日々道楽

舞台は回る、役者は踊る

 読売が、石破氏阻止で安倍氏が「菅後継」を菅・二階両氏に働きかけたという記事を書いた。納得性が高い。表向きは、安倍氏は沈黙して後継たらい回しにタッチしない態度であった。安倍氏の意図を受けたものではないように装い、菅階ペースで派閥を引き込んだというわけで、なかなかの演出である。

 昔であれば、政権たらい回し批判がメディアを賑わしたのである。今回は、ほとんどそれらしい批判は起きていない。さすが、自民党長期政権の手練手管は年季が入っている。
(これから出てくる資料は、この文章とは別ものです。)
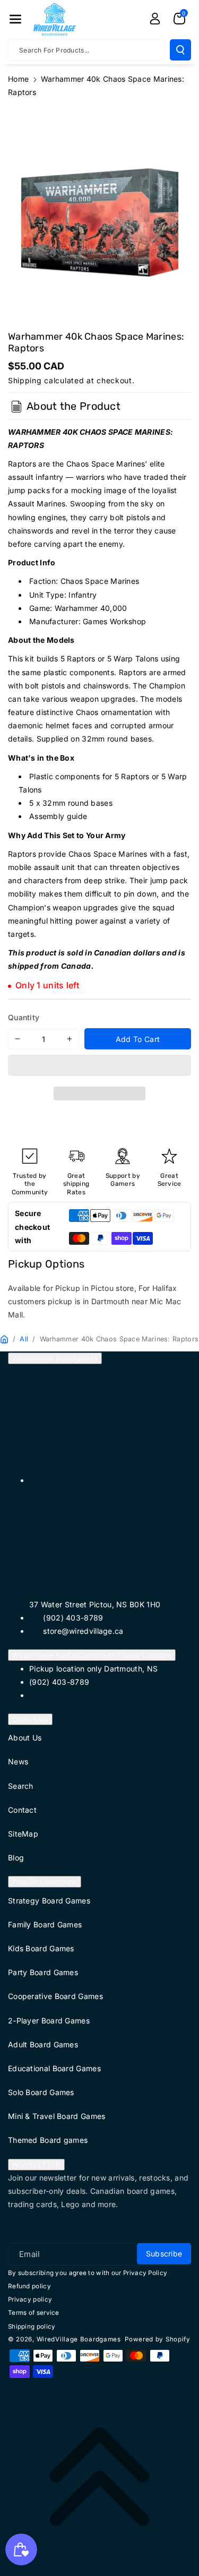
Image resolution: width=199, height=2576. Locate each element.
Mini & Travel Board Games (57, 2116)
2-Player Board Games (49, 2020)
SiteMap (23, 1833)
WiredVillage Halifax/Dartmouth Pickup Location (91, 1655)
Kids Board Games (41, 1948)
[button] (99, 1067)
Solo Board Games (41, 2092)
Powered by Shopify (158, 2339)
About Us (24, 1737)
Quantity (23, 1017)
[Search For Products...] (180, 50)
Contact (22, 1809)
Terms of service (33, 2312)
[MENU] (15, 19)
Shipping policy (32, 2326)
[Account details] (155, 18)
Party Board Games (43, 1972)
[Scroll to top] (99, 2476)
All (24, 1339)
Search (20, 1785)
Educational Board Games (54, 2068)
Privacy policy (30, 2299)
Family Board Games (45, 1924)
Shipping (25, 380)
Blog (16, 1857)
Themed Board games (48, 2139)
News (18, 1761)
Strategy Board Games (49, 1900)
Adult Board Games (43, 2044)
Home (18, 78)
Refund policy (29, 2286)
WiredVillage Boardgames (55, 1358)
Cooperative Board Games (55, 1996)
まさに安倍政治の継承である。

 党役員人事について、記者が「論功行賞か?」と質問したのに際して、「そんなことはない」と二階氏が色をなして反論したというのも、継承だから、帽子を代えただけであって、もっとも自民党が変わらなくてすむ。逆に言えば、継承論が正当性をもつためには、党が変わってはならないというわけだ。

 週刊RO通信no.1370(8/31)で「品位のある自民党に変わられるか?」と指摘したが、当面、変えることの象徴的存在だった「石破拒否」が大成功した。岸田後継では、緩いけれども変えることに通ずるから、これではよろしくないというのが隠し砦の三悪人(1958黒澤明監督作品)の一致した見解であった。菅内閣を誕生させる目的(content)も経過(process)も、明確に安倍政治継承だということになる。
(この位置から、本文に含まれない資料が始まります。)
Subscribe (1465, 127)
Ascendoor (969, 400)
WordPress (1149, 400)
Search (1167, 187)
 しかし、これではまだ安心できないというのが自民党知恵者の見方だろう。次は、いつ解散総選挙に打って出るか。政局が派手に動いている限り、人々は政局動向の芝居を見せられるわけだが、これでは、地に足のついた政治の議論が軽視されてしまう。局面が物理的に転換することによって、政治の中身のある議論ができないのはまことによろしくない。

 ここで、有権者諸氏の見識が問われている。